Your goal — Extract each line from the entries below that has the string "beside" in it.

Recorded data —

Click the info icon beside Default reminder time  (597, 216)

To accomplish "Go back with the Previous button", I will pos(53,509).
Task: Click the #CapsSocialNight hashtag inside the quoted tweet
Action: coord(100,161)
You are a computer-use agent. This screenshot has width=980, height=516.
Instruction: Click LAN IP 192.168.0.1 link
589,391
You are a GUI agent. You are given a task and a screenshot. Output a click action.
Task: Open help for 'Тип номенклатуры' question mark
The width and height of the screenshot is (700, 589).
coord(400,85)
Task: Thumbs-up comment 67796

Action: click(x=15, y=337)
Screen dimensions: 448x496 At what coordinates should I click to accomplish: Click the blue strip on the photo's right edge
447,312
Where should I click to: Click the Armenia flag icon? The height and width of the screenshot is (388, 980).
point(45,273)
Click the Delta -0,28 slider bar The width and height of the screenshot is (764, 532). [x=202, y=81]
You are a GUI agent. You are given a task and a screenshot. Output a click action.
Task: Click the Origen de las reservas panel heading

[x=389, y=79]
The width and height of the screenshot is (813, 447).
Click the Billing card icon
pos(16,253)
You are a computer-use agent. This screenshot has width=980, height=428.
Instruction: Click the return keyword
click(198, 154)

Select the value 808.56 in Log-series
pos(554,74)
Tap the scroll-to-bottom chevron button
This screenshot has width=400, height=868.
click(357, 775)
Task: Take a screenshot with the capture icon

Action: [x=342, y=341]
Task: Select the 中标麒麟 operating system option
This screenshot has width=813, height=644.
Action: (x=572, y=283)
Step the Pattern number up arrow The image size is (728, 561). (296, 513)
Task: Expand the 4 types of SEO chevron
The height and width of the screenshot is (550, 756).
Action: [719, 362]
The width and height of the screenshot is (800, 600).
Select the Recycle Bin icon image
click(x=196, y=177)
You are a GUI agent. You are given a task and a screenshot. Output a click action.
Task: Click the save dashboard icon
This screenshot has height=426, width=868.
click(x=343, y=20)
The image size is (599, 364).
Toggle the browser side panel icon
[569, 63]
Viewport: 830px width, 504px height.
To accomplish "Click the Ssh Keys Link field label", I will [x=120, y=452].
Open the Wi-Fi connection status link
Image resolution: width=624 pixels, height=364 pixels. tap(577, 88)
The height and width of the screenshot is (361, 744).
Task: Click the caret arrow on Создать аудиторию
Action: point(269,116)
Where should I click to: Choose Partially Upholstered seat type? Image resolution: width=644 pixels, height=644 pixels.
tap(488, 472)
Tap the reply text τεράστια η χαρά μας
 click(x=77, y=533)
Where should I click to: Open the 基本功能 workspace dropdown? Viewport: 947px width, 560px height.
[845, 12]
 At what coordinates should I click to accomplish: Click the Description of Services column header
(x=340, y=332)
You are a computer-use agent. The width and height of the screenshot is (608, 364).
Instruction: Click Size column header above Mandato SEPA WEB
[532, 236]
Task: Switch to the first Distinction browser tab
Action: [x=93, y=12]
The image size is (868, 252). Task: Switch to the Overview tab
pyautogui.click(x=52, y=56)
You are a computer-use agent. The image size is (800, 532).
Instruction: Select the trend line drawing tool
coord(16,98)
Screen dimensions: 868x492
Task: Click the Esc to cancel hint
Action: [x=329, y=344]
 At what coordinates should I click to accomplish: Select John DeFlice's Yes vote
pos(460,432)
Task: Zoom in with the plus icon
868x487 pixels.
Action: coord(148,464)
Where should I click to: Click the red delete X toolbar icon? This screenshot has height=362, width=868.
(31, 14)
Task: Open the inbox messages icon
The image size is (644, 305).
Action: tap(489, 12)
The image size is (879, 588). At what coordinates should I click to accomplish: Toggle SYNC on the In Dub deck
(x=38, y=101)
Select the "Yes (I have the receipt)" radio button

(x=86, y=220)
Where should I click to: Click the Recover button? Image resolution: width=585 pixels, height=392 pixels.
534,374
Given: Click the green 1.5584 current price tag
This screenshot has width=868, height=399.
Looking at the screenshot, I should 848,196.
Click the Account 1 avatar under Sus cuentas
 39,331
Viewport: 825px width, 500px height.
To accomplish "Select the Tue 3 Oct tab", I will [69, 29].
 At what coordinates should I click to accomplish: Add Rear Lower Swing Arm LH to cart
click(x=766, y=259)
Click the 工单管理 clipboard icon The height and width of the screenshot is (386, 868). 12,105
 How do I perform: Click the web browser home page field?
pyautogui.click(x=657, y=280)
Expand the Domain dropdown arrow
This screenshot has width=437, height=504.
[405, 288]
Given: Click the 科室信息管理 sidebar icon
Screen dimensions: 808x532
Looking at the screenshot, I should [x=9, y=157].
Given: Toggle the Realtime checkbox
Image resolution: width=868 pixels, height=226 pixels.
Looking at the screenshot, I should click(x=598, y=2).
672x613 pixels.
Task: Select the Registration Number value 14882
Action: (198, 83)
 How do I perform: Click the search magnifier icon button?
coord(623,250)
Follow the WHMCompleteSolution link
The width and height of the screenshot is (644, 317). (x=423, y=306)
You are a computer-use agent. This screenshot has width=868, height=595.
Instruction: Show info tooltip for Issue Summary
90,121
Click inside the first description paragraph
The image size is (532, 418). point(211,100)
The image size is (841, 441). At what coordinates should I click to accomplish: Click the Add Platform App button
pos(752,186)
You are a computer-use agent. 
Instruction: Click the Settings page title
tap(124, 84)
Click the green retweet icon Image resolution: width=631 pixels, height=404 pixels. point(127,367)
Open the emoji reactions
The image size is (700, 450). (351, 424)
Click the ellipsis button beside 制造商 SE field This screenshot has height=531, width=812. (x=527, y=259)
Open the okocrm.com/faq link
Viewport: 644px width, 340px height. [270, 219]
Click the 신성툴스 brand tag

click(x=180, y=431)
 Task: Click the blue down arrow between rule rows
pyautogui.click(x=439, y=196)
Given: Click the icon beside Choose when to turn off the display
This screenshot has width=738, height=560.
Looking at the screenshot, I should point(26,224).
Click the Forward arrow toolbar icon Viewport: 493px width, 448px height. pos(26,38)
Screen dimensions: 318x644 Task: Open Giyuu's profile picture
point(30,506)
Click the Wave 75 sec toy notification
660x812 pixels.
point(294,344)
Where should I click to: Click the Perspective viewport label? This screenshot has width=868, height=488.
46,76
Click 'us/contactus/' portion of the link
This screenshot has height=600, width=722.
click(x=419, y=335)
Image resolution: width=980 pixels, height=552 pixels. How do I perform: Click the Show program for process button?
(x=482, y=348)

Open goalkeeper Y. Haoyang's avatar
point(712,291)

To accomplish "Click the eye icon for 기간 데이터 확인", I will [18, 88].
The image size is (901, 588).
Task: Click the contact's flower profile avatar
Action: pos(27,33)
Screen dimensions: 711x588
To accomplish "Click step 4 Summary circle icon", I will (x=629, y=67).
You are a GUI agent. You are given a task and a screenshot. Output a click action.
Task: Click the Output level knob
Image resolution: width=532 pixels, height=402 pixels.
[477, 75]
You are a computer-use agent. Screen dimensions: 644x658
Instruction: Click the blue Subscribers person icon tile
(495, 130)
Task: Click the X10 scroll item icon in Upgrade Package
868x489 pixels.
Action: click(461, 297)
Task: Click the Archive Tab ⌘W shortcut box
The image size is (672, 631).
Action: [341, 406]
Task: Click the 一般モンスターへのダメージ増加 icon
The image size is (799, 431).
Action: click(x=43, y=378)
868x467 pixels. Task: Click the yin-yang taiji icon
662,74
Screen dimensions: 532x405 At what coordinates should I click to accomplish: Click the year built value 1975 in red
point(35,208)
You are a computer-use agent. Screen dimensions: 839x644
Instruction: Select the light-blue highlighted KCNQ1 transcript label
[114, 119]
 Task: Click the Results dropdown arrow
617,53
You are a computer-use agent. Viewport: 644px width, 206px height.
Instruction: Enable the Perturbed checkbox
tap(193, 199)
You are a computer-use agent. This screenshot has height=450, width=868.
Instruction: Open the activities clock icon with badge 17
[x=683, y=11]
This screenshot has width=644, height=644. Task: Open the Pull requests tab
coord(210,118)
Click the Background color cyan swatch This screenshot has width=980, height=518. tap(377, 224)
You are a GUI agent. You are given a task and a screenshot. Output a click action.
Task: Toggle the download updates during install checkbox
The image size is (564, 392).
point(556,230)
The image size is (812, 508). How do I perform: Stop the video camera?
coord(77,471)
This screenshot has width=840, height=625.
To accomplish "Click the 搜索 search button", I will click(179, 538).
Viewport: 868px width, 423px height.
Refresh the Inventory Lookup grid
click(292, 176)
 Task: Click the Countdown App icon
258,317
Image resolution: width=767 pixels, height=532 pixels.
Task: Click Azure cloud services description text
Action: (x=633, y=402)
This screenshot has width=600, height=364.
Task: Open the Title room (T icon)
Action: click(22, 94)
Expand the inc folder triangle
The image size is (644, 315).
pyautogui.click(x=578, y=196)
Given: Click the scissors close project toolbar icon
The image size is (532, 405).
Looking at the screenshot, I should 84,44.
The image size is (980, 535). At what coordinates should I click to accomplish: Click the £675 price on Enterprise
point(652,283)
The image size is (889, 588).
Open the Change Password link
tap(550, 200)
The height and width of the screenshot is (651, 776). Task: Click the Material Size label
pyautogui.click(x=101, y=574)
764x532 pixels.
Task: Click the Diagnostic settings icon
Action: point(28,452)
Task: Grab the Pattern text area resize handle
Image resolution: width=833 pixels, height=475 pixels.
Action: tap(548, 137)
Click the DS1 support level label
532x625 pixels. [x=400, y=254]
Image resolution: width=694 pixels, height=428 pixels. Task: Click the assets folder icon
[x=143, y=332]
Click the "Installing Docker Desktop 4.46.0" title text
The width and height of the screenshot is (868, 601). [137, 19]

Solution to this problem —
Click the info icon beside Default reminder time  (597, 216)
Click the ellipsis button beside 制造商 SE field This screenshot has height=531, width=812. (x=527, y=259)
Given: Click the icon beside Choose when to turn off the display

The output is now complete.